Now, more than ever, food manufacturers are looking to lab science for safe and speedy answers, especially when it comes to allergens. Food allergies are a public health liability that affects both business and the consumer. More than 12 million Americans have food allergies, and many more are underdiagnosed or ignored.

In fact, eight major allergens—fish, shellfish, peanuts, tree nuts, wheat, soy, egg, and dairy—designated by the Food Allergen Labeling and Consumer Protection Act (FALCPA) are responsible for more than 90% of all allergic reactions in the world.

Cross-contamination incidents, such as the Salmonella scare that caused the egg recall of 2010, are on the rise as well, and have renewed consumers’ unease with—and often distrust of—labels. As a result of this spike, manufacturers are feeling greater pressure to provide safe products, resulting in demands for more expedient testing results from quality assurance labs.

Although food lab scientists have myriad processes and technologies for food safety and quality assurance at their fingertips, the greatest improvements are being made to the systems already leading the industry: ELISA and PCR. When it comes to determining which of the two is better, or ideal, for integration, consider it on a case-by-case basis. Integrate one of these microtechnologies into your hazard analysis and critical control points program to increase testing turnaround and meet manufacturers’ deadlines, whether you are faced with allergens or bacteria.

ELISA Evolves

The enzyme-linked immunosorbent assay ELISA kit is a molecular biology industry standard—a rapid immunochemical test that uses components of the immune system and chemicals to detect potential allergic reactions in the body. Traditional food allergen detection uses ELISA to find protein. This common practice, which uses antibodies to detect antigens, is applied through the preparation of monoclonal antibodies, which detects their presence through the confirmation of an allergen. Every allergen has a specific protein that makes it unique, one that can cause a negative physical reaction when the body doesn’t recognize it.
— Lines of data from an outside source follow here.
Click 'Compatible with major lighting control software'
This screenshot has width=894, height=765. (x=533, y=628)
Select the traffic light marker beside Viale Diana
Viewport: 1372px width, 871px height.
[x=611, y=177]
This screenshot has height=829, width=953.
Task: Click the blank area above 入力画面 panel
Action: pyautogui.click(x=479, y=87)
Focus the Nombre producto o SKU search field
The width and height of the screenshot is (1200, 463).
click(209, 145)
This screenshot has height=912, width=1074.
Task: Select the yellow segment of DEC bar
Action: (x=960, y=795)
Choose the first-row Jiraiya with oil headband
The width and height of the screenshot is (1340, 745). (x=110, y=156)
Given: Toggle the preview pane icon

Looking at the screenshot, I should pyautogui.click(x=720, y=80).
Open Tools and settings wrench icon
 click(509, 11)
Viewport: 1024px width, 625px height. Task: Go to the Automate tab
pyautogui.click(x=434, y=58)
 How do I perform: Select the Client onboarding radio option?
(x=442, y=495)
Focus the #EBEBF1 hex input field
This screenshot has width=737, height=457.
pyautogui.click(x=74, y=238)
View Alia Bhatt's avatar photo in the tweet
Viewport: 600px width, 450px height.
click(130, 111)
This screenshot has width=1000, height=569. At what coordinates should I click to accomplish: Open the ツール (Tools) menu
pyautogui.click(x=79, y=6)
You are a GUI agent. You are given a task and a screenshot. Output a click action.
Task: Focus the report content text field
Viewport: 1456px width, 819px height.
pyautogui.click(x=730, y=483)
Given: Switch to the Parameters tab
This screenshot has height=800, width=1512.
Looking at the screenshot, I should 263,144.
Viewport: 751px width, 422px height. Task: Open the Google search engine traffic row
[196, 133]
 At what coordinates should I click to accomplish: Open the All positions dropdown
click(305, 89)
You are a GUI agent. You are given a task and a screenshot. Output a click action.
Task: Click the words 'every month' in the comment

Very often, ELISA can detect food allergens, although cross reactivity may occur and diminish the certainty of results. These kits are easy to operate and are generally low cost: between $2 to $11 per test. Because the ELISA is protein-based, it is proficient at determining the exact source of an allergen, such as dairy or wheat. Before the ELISA, the only option for conducting similar testing was with radioimmunoassay—a technique that uses radioactively labeled antibodies and requires expensive radioisotopes or counters. ELISA’s biggest benefit is the elimination of radioactive substances; the method is leading the way in lab innovation technology.

The ABCs of PCR

Polymerase chain reaction (PCR), another lab science favorite, analyzes even the smallest components of DNA through a screening process that takes mere days and provides nearly guaranteed accuracy.